INSTRUCTIONS FOR THE TASK:
Please repeat, word for word, the stretch from "With all the" through "can reasonably provide." in the school cybersecurity passage below.
BEGIN EXCERPTED PASSAGE
|In today’s school environment, everyone and almost every piece of equipment talks to the internet and run on your network. Your HVAC system, security cameras, phones, bus cameras and communication, attendance, payroll, and many of your teaching tools are all connected to the internet. Interconnected devices bring many benefits. However, there is also increased risk as well. Anything you can access from the internet can be a launchpad for the bad guys, or bad actors as they are known in the cybersecurity world, who want to steal from and hurt you, to attempt to gain unauthorized access to your network.
According to a recent post from SentinelOne, education is the most targeted industry with an average of 2,297 cyberattacks against organizations each week in the first half of 2022; a 44% increase compared to the first half of 2021. In July of 2022, the education sector experienced double the number of weekly cyberattacks when compared to other industry averages. It is tempting to think that protection from this kind of threat is solely the Technology Director’s responsibility, but in today’s world, it’s just not true - you are an integral part of keeping the district safe.
A ransomware attack means being unable to access even the most basic information stored in your network and possibly even online resources. That could be crippling to your organization as it directly impacts student safety, the integrity of your school facilities, your ability to pay your staff, and teaching and learning. Often companies pay to quickly restore access to their data.. We've all experienced the issues associated with the network being down for an hour or two. Imagine that going on for 2-4 weeks (or longer!) instead.
With all the demands placed on them, most school district IT staff simply don’t have the tools, resources, and quite frankly the time, to combat all the real threats. You have seen in the news many schools have been attacked over the last several years - including districts in the region. Many of the affected districts are huge with far more resources available than most area districts can reasonably provide.
This new landscape is forcing us to change the way we think about and manage IT and cyber risk. When almost everything in an organization relies on the network, controlling cyber risk needs to evolve from the IT department's sole responsibility to the organization's shared responsibility. While new tools are a significant part of the solution, you will need to train your users about the new threats and how to keep themselves, the students, and the district safe. Human error is one of the biggest contributing factors to security breaches.
END EXCERPTED PASSAGE
BEGIN PROVIDED RECORDS
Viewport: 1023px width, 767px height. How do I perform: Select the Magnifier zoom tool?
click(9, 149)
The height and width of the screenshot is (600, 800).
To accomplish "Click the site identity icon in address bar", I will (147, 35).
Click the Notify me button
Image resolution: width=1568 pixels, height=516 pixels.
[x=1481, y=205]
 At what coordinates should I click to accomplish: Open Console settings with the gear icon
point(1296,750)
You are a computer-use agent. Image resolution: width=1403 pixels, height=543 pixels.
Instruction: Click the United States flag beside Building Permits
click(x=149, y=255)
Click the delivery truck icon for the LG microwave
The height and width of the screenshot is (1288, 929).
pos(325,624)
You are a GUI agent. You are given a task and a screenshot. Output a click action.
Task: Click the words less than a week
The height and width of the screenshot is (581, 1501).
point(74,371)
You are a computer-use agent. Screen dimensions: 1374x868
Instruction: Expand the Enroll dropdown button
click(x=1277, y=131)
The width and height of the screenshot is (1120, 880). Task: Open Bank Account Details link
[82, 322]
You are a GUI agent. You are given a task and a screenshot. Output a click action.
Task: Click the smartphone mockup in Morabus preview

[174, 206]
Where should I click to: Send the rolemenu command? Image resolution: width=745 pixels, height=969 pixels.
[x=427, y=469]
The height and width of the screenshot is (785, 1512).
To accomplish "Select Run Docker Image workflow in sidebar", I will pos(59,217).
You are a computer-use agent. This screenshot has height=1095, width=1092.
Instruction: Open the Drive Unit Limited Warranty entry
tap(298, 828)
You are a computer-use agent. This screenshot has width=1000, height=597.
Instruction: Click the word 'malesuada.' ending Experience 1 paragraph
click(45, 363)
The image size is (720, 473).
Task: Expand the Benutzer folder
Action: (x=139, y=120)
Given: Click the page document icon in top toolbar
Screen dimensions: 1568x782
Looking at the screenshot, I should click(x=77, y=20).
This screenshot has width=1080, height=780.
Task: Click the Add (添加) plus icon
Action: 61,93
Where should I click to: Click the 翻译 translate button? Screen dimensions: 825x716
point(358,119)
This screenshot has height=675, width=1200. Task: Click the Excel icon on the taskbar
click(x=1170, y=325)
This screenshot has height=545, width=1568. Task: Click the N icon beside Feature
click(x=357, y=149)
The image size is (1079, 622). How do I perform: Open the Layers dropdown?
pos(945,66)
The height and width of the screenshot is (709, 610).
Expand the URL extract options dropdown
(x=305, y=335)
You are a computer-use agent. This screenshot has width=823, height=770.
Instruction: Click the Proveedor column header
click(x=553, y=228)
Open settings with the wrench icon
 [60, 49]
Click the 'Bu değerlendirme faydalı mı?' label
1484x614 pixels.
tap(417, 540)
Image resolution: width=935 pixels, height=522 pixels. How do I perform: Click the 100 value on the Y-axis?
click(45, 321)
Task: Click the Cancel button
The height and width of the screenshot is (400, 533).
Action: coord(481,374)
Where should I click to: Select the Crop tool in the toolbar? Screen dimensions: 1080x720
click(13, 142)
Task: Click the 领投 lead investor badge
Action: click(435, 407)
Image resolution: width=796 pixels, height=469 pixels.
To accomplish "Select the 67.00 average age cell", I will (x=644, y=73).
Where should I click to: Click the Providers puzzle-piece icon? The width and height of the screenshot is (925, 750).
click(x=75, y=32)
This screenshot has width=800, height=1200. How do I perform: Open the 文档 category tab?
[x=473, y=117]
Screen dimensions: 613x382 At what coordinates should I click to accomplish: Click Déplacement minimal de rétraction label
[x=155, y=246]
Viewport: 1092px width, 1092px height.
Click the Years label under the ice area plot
END PROVIDED RECORDS
RESPONSE BELOW:
With all the demands placed on them, most school district IT staff simply don’t have the tools, resources, and quite frankly the time, to combat all the real threats. You have seen in the news many schools have been attacked over the last several years - including districts in the region. Many of the affected districts are huge with far more resources available than most area districts can reasonably provide.